Dear Victoria's Secret Models,
Please stop having children. Seriously. Stop. Stop wearing bikinis when you are 40 weeks pregnant. Stop saying you gave birth naturally in your bathtub and it was pain-free. Stop posting pictures of yourself breastfeeding. Stop saying bottle feeding should be illegal. Stop saying you did nothing to lose the weight but breastfeed. Stop running the catwalk six weeks after you give birth. Stop giving your idiotic opinions on child rearing.
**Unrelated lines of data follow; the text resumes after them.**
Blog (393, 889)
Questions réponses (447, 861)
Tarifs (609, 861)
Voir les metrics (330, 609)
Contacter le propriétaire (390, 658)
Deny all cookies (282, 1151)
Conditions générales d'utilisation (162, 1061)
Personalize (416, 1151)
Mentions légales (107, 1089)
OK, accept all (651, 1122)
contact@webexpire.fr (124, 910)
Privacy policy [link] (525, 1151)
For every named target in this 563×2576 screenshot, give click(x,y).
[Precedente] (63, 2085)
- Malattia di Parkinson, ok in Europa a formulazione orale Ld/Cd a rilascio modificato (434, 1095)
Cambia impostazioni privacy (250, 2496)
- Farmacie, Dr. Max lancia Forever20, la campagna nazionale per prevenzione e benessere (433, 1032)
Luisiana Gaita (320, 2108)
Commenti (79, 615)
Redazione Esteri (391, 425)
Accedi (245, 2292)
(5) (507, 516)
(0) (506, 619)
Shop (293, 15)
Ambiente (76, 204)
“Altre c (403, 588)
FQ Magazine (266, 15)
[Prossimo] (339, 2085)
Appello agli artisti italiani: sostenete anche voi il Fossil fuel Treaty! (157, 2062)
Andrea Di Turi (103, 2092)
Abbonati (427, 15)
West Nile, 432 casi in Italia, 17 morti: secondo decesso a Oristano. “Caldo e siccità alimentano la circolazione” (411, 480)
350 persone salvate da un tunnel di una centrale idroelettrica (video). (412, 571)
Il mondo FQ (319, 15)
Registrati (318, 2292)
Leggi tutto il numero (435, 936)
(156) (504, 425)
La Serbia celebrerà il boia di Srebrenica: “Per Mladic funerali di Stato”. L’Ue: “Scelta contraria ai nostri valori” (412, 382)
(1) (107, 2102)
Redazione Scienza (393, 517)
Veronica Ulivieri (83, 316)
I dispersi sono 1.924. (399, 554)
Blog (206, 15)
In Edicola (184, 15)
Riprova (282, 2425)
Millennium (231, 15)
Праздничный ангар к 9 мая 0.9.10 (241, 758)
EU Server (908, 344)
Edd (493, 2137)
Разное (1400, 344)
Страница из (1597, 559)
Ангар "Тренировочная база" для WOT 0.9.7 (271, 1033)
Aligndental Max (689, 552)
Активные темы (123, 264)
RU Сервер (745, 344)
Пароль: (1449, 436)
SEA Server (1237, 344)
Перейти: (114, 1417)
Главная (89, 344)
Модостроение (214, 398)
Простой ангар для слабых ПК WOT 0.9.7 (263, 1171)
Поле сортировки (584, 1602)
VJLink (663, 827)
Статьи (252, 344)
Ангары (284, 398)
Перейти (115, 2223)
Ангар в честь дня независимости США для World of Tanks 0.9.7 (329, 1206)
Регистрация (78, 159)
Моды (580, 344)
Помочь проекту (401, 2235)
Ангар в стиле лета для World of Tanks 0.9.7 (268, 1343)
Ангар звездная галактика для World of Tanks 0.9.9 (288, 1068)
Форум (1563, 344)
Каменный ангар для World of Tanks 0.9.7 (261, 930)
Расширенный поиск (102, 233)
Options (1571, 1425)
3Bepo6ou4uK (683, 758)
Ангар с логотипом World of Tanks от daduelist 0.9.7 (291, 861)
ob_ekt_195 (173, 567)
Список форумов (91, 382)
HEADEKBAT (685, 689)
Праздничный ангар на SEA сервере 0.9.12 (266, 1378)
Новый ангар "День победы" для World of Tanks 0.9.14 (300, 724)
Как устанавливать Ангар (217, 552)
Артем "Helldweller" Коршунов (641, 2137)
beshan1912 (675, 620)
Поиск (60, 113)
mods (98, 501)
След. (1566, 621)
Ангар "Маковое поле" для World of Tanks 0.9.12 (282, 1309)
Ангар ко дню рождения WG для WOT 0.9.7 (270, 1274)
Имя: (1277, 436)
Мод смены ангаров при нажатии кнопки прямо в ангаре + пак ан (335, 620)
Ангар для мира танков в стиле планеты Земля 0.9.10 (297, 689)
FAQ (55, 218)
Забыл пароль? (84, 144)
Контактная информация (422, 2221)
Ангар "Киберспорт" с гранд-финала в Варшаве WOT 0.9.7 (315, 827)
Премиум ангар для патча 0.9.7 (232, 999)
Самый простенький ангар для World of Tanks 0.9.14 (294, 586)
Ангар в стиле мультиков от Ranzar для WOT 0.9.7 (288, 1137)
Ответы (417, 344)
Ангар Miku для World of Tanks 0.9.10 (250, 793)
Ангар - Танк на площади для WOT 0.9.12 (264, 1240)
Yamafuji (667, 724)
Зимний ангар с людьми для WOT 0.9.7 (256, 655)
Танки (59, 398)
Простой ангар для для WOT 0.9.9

Let us normal gals retain just a shred of our dignity after we have a baby by shutting the fuck up about your pregnancies and post-birth experiences/bodies. We get it. You have the genes of a God, never gained a pound while pregnant, shot the baby out like it was a fart and put on your size 0 jeans to go home from the hospital (oh wait, you bitches don't believe in hospitals). Us real women gain 50 pounds, go through hours of grueling labor just to end up with c-sections and pour ourselves into our PajamaJeans to head home from the hospital. So there.
From now on, stay at home with your Tom Bradys and Orlando Blooms from the minute the sperm meets the egg to about a year after your genetically blessed little darling hits high school.
All the real moms who want to punch you in the vagina when you go out in a bikini at four weeks postpartum. Bitch.